EXCERPT TO READ »
################
# About to call it Quits...so frustrated



## bmwyatt (Oct 21, 2010)

We are just overwhelmed and extremely frustrated.

We have reached exactly a week today with our Cichlids. As of yesterday, we finally leveled off with our Ammonia 0, Nitrites 0, Nitrates 10. Our ammonia never went above .25ppm. Our pH stays at 8.2. We hadn't done a water change in about 4 days, so we did about 50% last night.

Our fish are NOT acting normal. They hover most of the time. We have 3 crimsons that swim the front of the tank back and forth...they are the most active. The rest of our fish just hover above the substrate and sometimes are laying on the substrate while in their caves. We have recently added a couple live plants as of Monday. We have noticed a few of our fish with stringy white poop, and I've heard so many different things of what that could mean...could definitely use some advice please  I've heard that it could be b/c they may have eaten some of the plants, and/or that it could be an infection? Most of the fish will eat but not like when we first received them.

As of this past Sunday, we had a huge Algae explosion and it's now covering most of our concrete background and holey rock. It look like a mixture of green and brown algae --- is the brown algae problematic? We have started seeing our water more cloudy than normal as well.

Our Acei have slowly started losing their color and looking sick. We lost 2 Cobues today and are about to lose a small catfish.

We also had 2 fish showing signs of Ick this past Saturday, and we treated for a few days with an organic solution called Ick Attack. We don't have any fish with spots any more as of 2 days ago. We haven't treated since Monday...could they still have the parasite? We had someone from a LFS tell us to stop treating once the spots were gone. Grrr....

We are now wondering if we have some type of internal infection? parasite? fungus?

The fish just seem lethargic and aren't active much at all. We have our temperature set around 76 degrees.

We would greatly appreciate any help and advice.


----------



## GTZ (Apr 21, 2010)

Some recommended reading regarding Ick: http://www.cichlid-forum.com/articles/ich.php and here's a link to more health related articles... http://www.cichlid-forum.com/articles/ich.php
Brown or diatom algae is not harmful and usually shows up in newly set up tanks.
I don't mean to sound condescending but it's always good to not have to depend on your LFS for advice, read, read, read.
Good luck!


----------



## fmueller (Jan 11, 2004)
################
MATERIAL PROVIDED »
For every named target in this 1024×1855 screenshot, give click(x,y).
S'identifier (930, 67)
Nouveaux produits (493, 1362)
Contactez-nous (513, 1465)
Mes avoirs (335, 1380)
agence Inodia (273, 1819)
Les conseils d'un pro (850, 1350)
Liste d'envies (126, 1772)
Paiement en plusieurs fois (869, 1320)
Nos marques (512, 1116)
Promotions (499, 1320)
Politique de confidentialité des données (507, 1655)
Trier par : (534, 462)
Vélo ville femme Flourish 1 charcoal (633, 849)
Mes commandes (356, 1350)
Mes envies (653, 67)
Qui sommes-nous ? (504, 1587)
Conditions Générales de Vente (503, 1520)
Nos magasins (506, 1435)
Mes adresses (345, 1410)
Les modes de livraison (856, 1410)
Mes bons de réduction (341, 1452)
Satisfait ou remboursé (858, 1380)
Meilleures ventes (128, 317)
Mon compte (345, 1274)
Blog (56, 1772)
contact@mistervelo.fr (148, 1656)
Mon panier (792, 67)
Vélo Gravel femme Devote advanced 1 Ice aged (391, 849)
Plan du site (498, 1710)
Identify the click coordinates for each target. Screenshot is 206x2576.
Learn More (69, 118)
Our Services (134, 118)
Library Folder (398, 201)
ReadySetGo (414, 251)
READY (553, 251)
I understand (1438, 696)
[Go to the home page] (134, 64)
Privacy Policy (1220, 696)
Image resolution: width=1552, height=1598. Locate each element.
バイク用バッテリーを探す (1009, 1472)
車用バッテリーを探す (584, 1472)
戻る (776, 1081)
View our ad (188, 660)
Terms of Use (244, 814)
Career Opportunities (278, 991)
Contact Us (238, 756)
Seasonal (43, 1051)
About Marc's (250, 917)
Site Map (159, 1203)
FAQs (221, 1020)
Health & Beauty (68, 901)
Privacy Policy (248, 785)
################
WHAT YOU ARE ASKED TO DO » Write the next part of the forum thread about the ailing cichlid tank, beginning right after its last line. The records are separate material and have no connection to the forum thread about the ailing cichlid tank.

REPLY TO THE EXERCISE »
1. The algae and plants are no problem for the fish. They are what they eat in their natural environment. If they eat them, it will be good for the fish - but maybe not so good for the plants. 

2. One problem could be that you brought ammonia to zero only yesterday, while you had the fish for a week. Ammonia is really bad for fish, and they should be introduced to a tank only after ammonia reads zero. Fish that suffered from ammonia damage might take a few days to die - or pull through. Only time will tell, and in the meantime you can only wait and see.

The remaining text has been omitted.